====== EXTRAIT CHOISI

Performance industrielle, excellence opérationnelle, management, leadership. Autant de concepts en vogue, relayés en abondance sur les réseaux sociaux, suscitant les besoins en formation chez beaucoup d’entreprises qui s’acquittent, ainsi, de la taxe de la formation. Les organismes de formation, de leur côté, ont eu de quoi rentabiliser leurs plans de formation. Kamel Alabane, coach et formateur, consultant aussi pour des entités diverses, nous livre, dans cet entretien, son analyse de ces enjeux contemporains et futurs, fruit de son expérience sur le terrain.
Eco Times : La performance industrielle vise à atteindre l’excellence opérationnelle, dit-on. Comment se présente la situation en Algérie, et quel est votre apport, en tant que coach, dans ce domaine ?
Kamel Alabane : L’industrie est l’un des secteurs-clés en l’Algérie. La performance commence à prendre forme dans les entreprises algérienne privées ou publiques. Le gouvernement a constaté que la diversification des sources de financement afin de garantir une indépendance, est de recourir, de manière stratégique, au partenariat entre les secteurs public et privé, ce qui permet, à moyen terme, d’avoir un retour sur investissement.

============

À FAIRE:
[1] Dans l'entretien sur la performance industrielle, quel secteur Kamel Alabane désigne-t-il comme l'un des secteurs-clés en Algérie ?
[2] Rédigez la suite de l'entretien sur la performance industrielle, à partir de sa dernière phrase.

====== SEGMENT DE DONNÉES

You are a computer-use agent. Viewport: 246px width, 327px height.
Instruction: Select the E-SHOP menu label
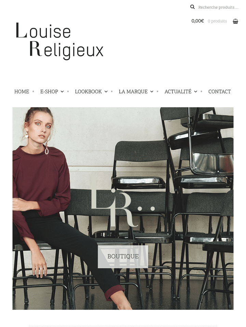click(x=49, y=92)
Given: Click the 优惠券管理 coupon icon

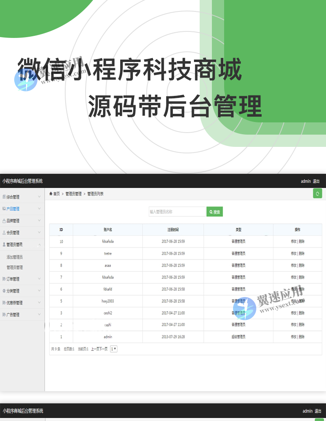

============

RÉSULTATS DES TÂCHES:
[1] L'industrie.

[2]
Les entreprises, aussi, avaient compris que le développement économique de notre pays doit se faire par les PME/PMI, et admis que, si la compétence n’est pas au diapason international, elles seront amenées à disparaitre, vu la concurrence rude.
La performance industrielle mise sur la satisfaction du client, en assurant une amélioration continue pour atteindre l’excellence opérationnelle.
Cette démarche constitue la première étape du cycle de vie d’un projet, servant d’étude et de connaissance pour la majorité des entreprises, et pour d’autres, qui sont dans la deuxième phase de lancement. Toutefois, il reste plusieurs phases pour atteindre la maturité.
Comme coach, mon rôle est de vulgariser cette approche de la performance industrielle qui permet d’atteindre l’excellence opérationnelle.
Or, l’excellence opérationnelle répond, avant tout, à une excellence de services et de produits, où les coûts doivent être réduits.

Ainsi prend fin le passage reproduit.